The Atlantic 10: The Best Books of 2023

         

The Atlantic 10 presents a collection of books, each offering profound insights and compelling narratives that captivated readers throughout 2023.

The Power of Books in Today’s World

The Atlantic 10 has once again compiled a list of books that offer a unique space for ideas to flourish, standing as a countercultural medium against the prevailing distractions of modern life.

Birnam Wood, by Eleanor Catton

Eleanor Catton returns with a narratively ingenious novel, Birnam Wood, which explores the clash between idealism and pragmatism in the context of environmentalist dreams.

Beyond the Door of No Return, by David Diop

David Diop’s historical fiction, Beyond the Door of No Return, delves into the haunting quest of a botanist in the 18th century, offering a mesmerizing and layered narrative of the terrors of the slave trade.

Our Share of Night, by Mariana Enriquez

Mariana Enriquez’s literary horror masterpiece, Our Share of Night, intricately explores the legacies of societal and familial violence, weaving a tale of love, terror, sacrifice, and greed.

The Country of the Blind, by Andrew Leland

Andrew Leland’s memoir details his journey of confronting and embracing the reality of becoming blind, offering a fascinating cultural history of blindness and the opportunities it presents.

Ours Was the Shining Future, by David Leonhardt

David Leonhardt’s captivating narrative, Ours Was the Shining Future, provides a comprehensive exploration of the story of economic inequality and social unraveling in the past half century, highlighting the impact on the American economy and its people.

Couplets, by Maggie Millner

Maggie Millner’s debut, Couplets, offers a fresh perspective on love and self-discovery, narrated through a series of rhyming couplets that intricately capture the essence of desire and freedom.
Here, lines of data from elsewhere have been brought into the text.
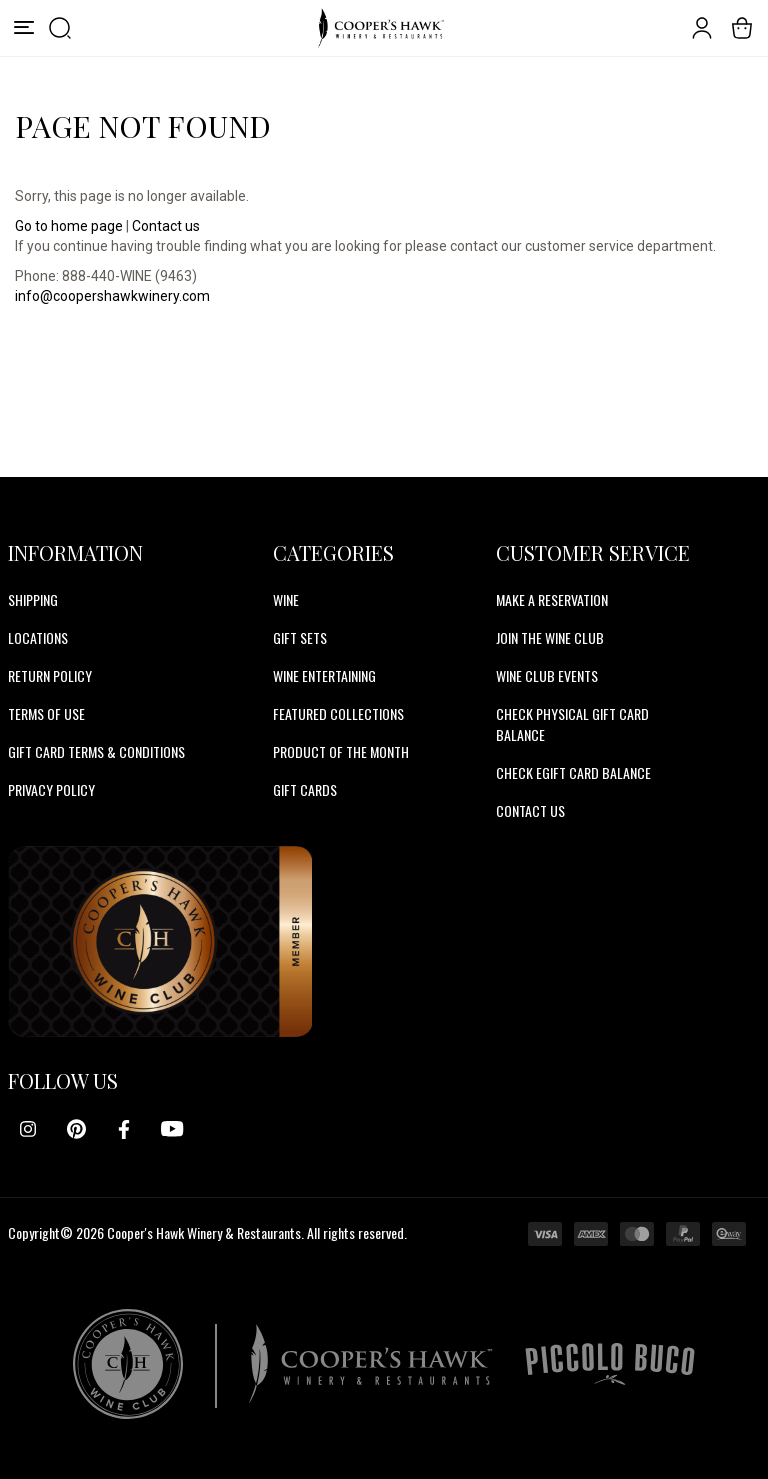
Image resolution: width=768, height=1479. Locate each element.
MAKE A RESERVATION (552, 599)
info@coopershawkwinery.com (112, 296)
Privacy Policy (51, 789)
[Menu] (24, 28)
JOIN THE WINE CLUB (550, 637)
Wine (286, 599)
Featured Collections (338, 713)
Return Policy (50, 675)
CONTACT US (530, 810)
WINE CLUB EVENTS (547, 675)
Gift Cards (305, 789)
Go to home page (69, 226)
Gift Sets (300, 637)
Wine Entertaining (324, 675)
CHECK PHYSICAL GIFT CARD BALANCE (572, 724)
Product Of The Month (341, 751)
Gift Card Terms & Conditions (96, 751)
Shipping (33, 599)
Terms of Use (46, 713)
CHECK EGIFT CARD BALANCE (573, 772)
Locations (38, 637)
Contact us (166, 226)
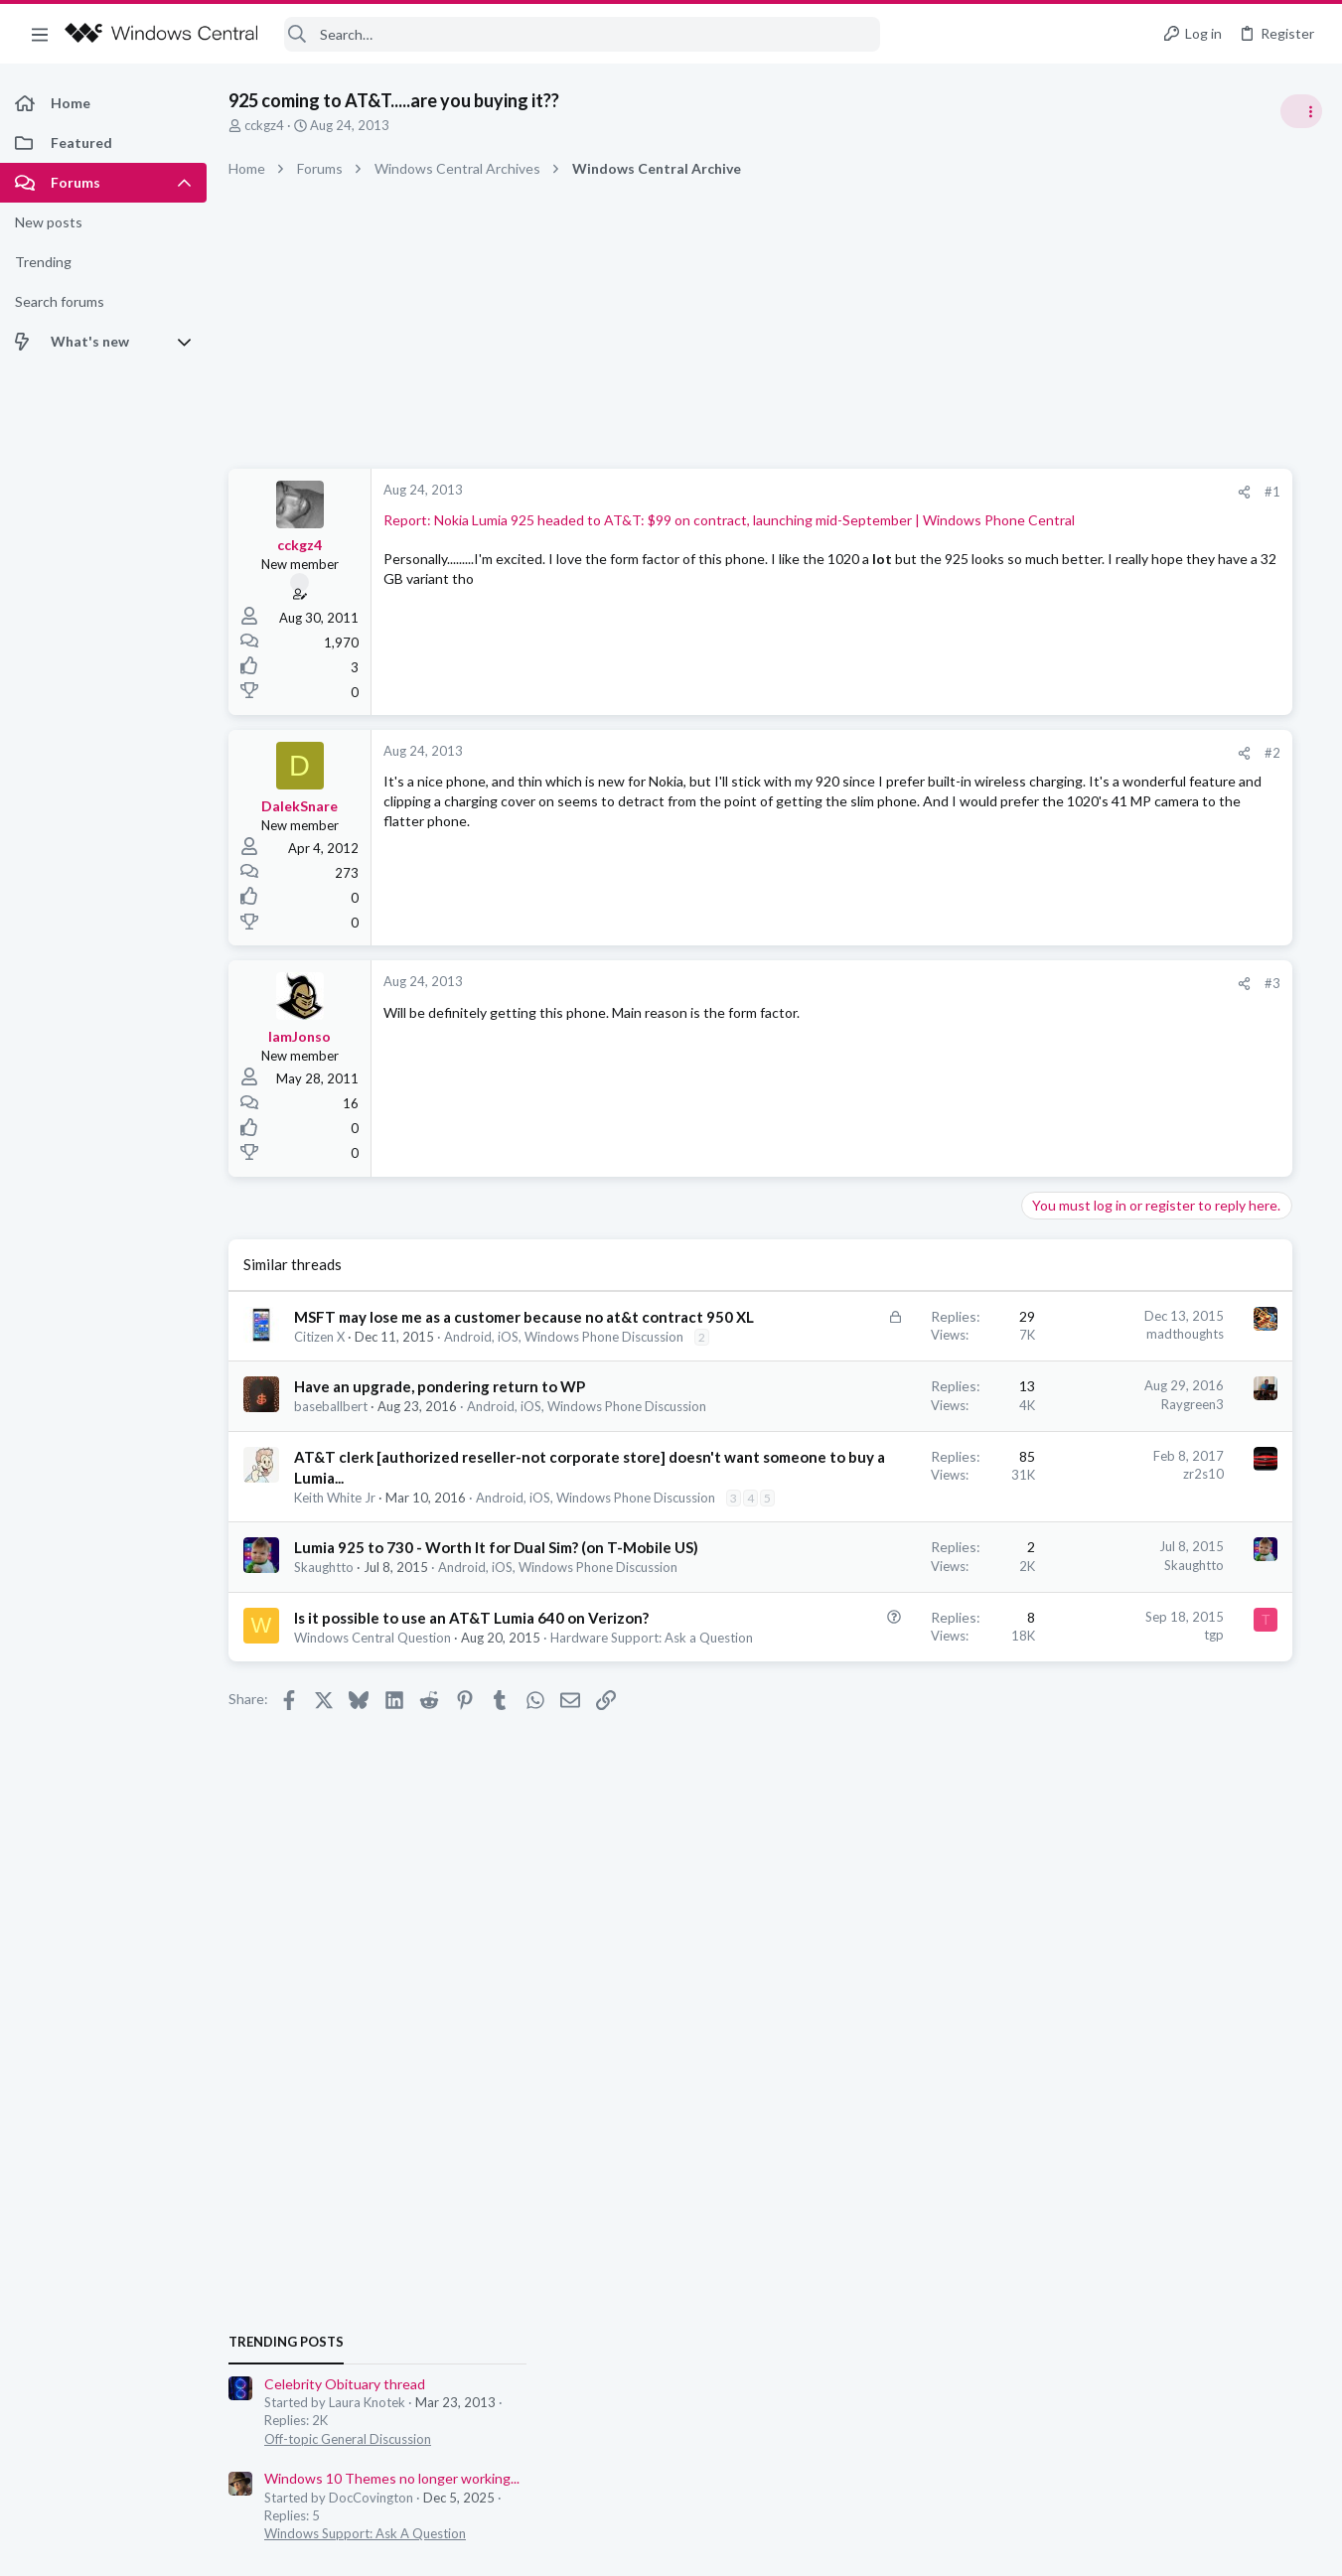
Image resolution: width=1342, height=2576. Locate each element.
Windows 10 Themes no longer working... (1187, 1211)
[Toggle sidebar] (1301, 111)
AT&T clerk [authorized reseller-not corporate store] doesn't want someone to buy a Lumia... (442, 1534)
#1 (984, 492)
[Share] (956, 492)
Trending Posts (1081, 1074)
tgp (926, 1769)
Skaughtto (324, 1684)
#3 (984, 983)
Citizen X (319, 1357)
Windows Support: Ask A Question (1161, 1266)
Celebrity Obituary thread (1140, 1116)
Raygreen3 (904, 1443)
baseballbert (331, 1446)
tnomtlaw (1292, 1434)
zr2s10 (915, 1530)
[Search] (582, 34)
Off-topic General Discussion (1143, 1172)
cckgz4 (264, 125)
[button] (40, 34)
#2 (984, 753)
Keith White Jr (334, 1575)
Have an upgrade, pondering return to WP (439, 1426)
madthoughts (897, 1334)
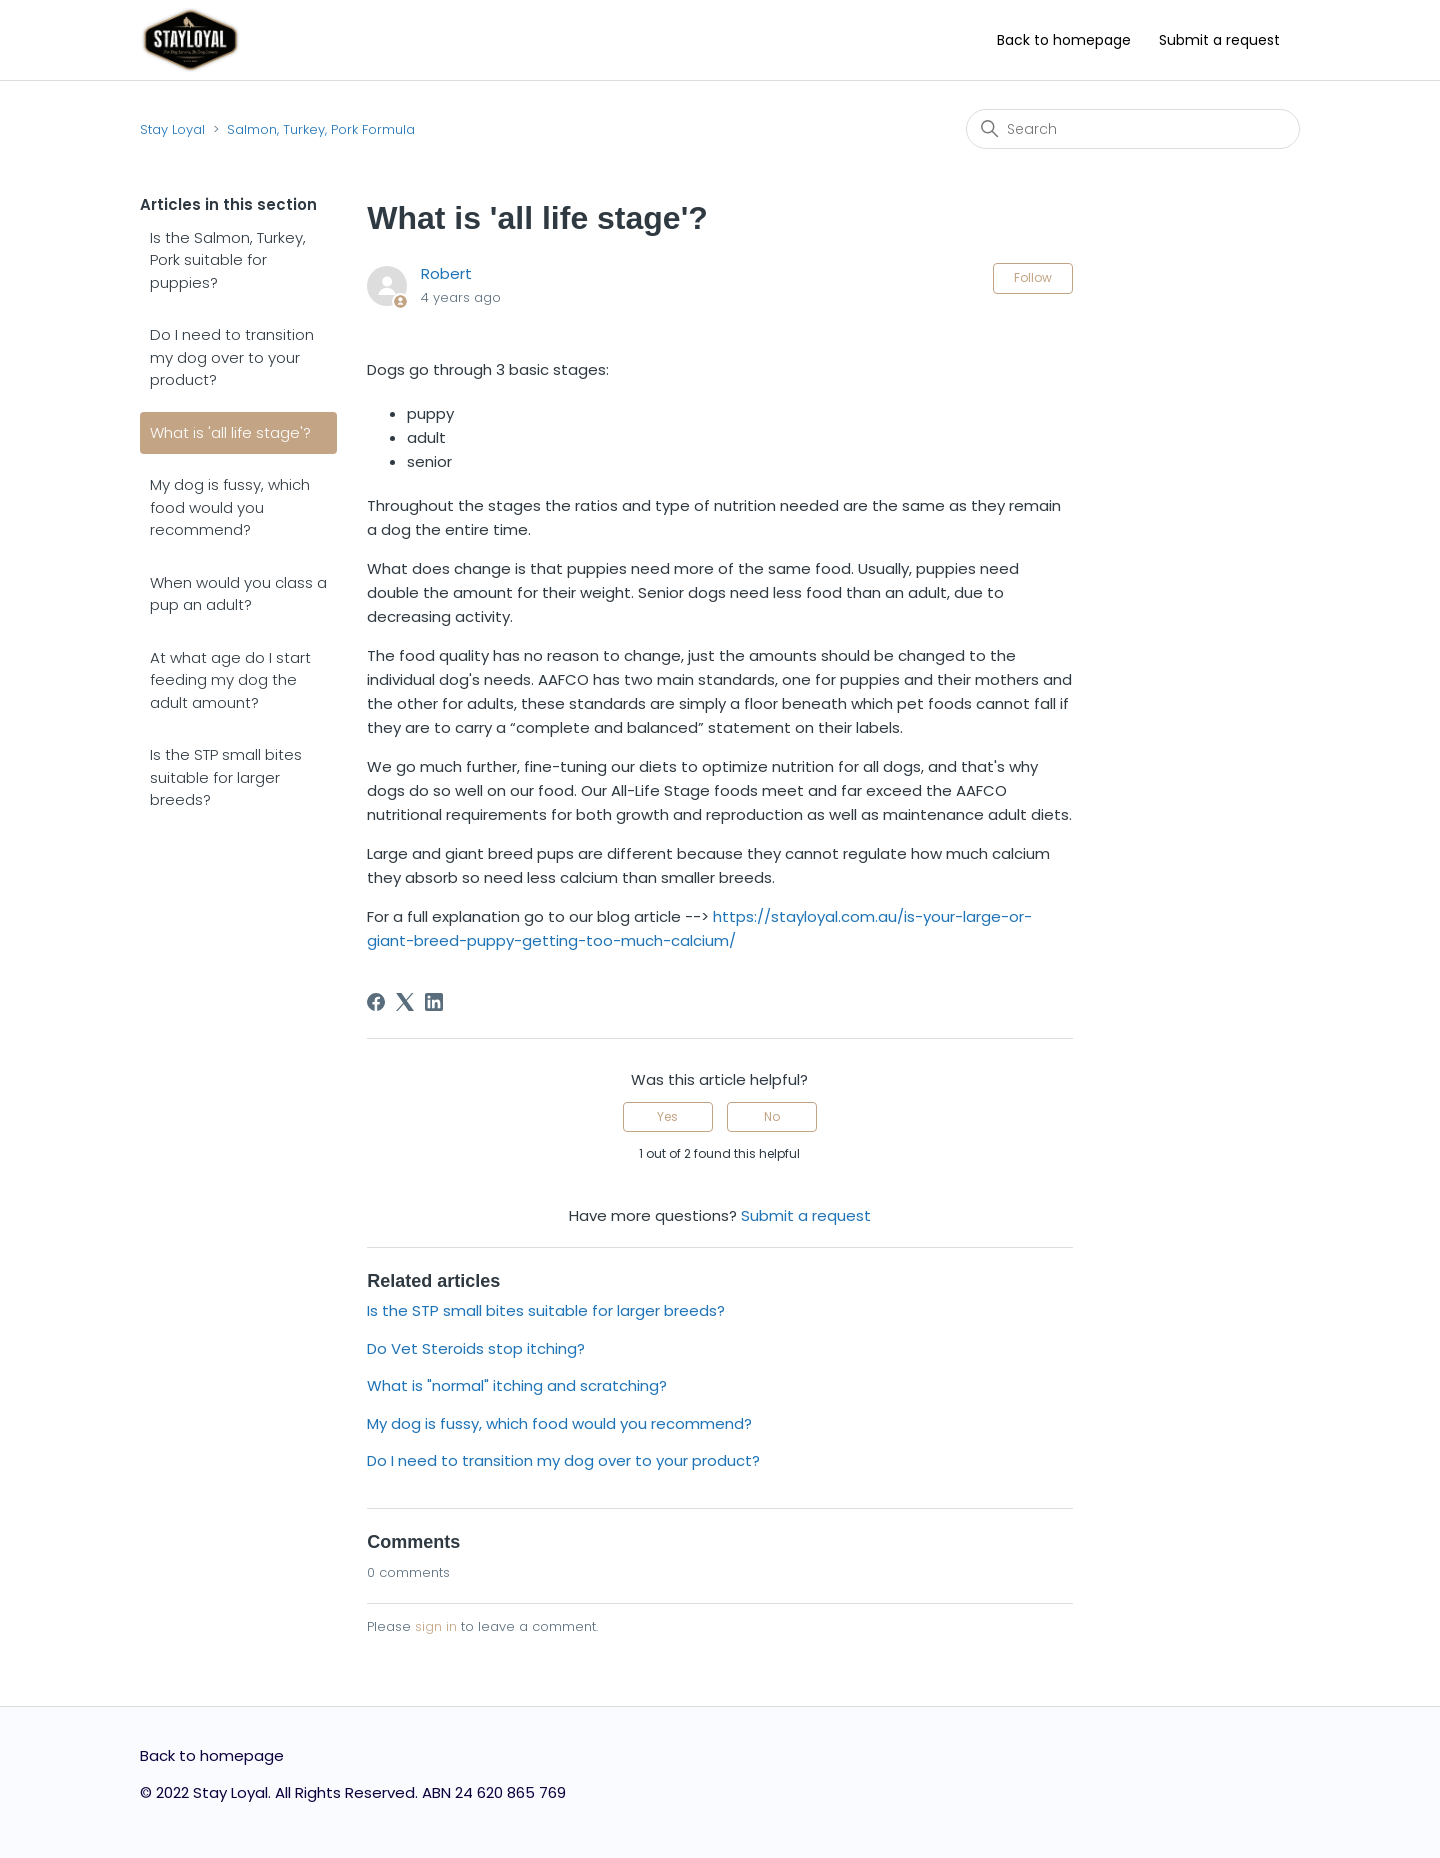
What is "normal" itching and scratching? (517, 1385)
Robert (446, 273)
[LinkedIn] (434, 1002)
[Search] (1133, 129)
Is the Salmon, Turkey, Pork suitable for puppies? (228, 260)
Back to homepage (1064, 40)
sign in (436, 1626)
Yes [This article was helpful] (667, 1116)
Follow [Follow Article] (1033, 277)
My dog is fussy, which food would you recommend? (230, 507)
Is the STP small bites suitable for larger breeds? (226, 777)
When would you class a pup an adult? (238, 594)
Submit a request (1219, 40)
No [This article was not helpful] (772, 1116)
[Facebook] (376, 1002)
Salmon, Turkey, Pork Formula (321, 129)
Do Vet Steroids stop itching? (476, 1348)
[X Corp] (405, 1002)
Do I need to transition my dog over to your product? (232, 357)
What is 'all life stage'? (230, 432)
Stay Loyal (172, 129)
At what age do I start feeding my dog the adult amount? (230, 680)
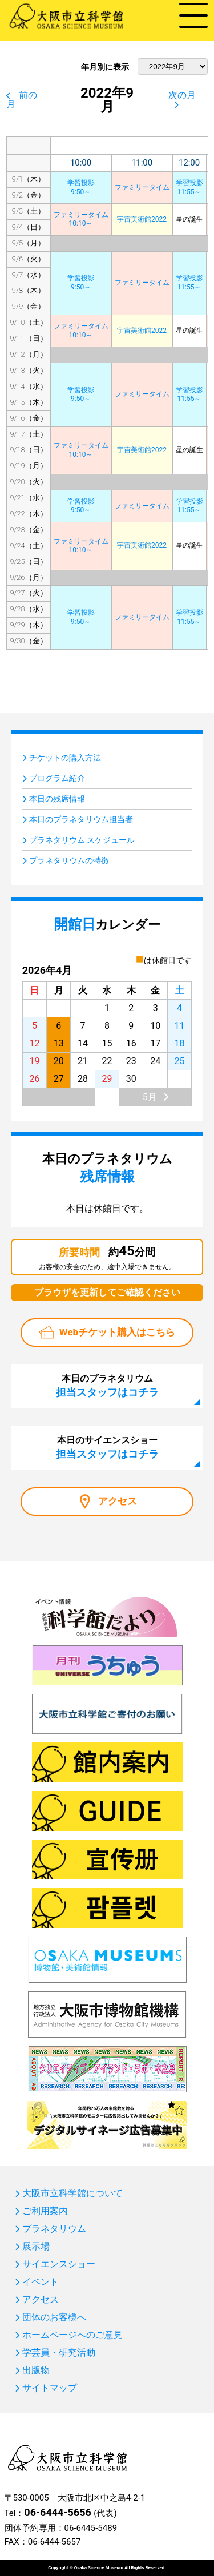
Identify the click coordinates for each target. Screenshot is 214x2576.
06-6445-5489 (91, 2528)
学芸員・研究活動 (58, 2352)
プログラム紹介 (57, 778)
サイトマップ (49, 2388)
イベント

The Best Minds, by Jonathan Rosen

Jonathan Rosen’s The Best Minds is an intimate portrayal of a tragic slide into schizophrenia, intertwining personal friendship, mental-health stigma, and forced institutionalization in a compelling narrative.

Ordinary Notes, by Christina Sharpe

Christina Sharpe’s Ordinary Notes provides a poignant examination of what it means to be Black in a world dominated by whiteness, infused with love and tender language, offering new ways of understanding individual and collective experiences of racism.

How to Say Babylon, by Safiya Sinclair

Safiya Sinclair’s memoir, How to Say Babylon, intricately weaves a complex portrait of Jamaica, depicting her journey as an artist and free woman, escaping the constraints of her upbringing and religion.

The Iliad, translated by Emily Wilson

Emily Wilson’s translation of The Iliad breathes new life into Homer’s epic, infusing it with clarity, approachability, and brutal intimacy, reanimating this classic work for modern readers.